There are still no clear treatment recommendations for cat scratch disease. Immunocompetent patients tend to have a self-limited infection, and antibiotics are likely only necessary for those cases with severe systemic or ocular complications. However, the therapeutic benefit of such treatment has never been demonstrated. In contrast, immunocompromised patients with Bartonella henselae infection tend to require systemic antibiotics, such as erythromycin or doxycycline. Doxycycline appears to be the preferred agent secondary to its greater intraocular and central nervous system penetration. While oral therapy is sufficient for most cases, more severe infections may require intravenous administration or combination therapy with rifampin. The duration of treatment is 2 to 4 weeks for immunocompetent patients and up to 4 months for immunocompromised patients.^5,6

 

References

1. Cunningham ET Jr. What diseases should I consider in a patient with neuroretinitis? In Foster CS, Hinkle DM, Opremcak EM, eds. Curbside Consultation in Uveitis. Thorofare, NJ: Slack Book Incorporated;2012:103-6.
2. Carithers HA. Cat-scratch disease. An overview based on a study of 1,200 patients. Am J Dis Child. 1985;139:1124-33.
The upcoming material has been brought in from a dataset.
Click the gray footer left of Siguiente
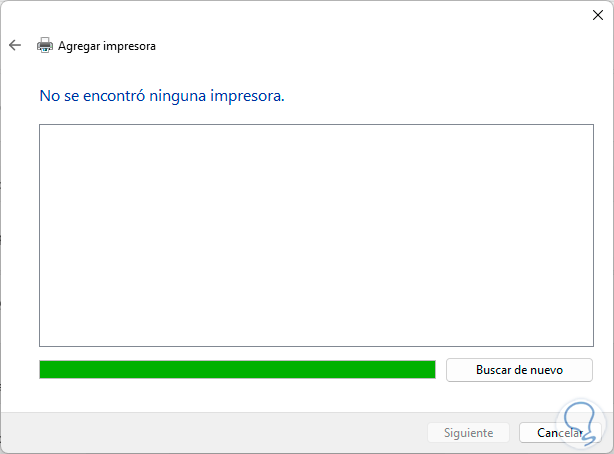 coord(213,433)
3. Ormerod LD, Skolnick KA, Menosky MM, et al. Retinal and choroidal manifestations of cat-scratch disease. Ophthalmology. 1998;105:1024-31.
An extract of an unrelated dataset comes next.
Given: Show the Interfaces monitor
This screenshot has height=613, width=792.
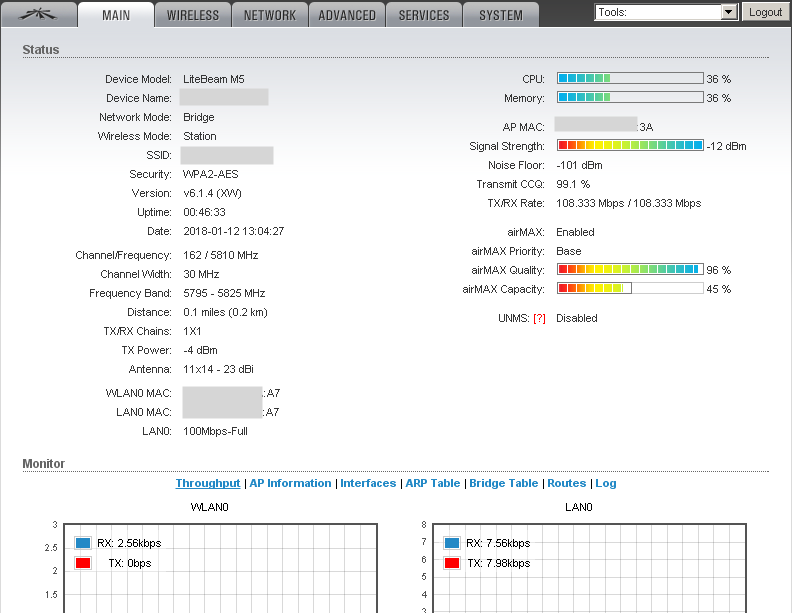Looking at the screenshot, I should coord(368,483).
4. Reed JB, Scales DK, Wong MT, et al. Bartonella henselae neuroretinitis in cat scratch disease. Diagnosis, management, and sequelae. Ophthalmology. 1998;105:459-66.
5. Cunningham ET, Koehler JE. Ocular bartonellosis. Am J Ophthalmol. 2000;130:340-9.
6. Roe RH, Jumper JM, Fu AD, et al. Ocular bartonella infections. Int Ophthalmol Clin. 2008;48:93-105.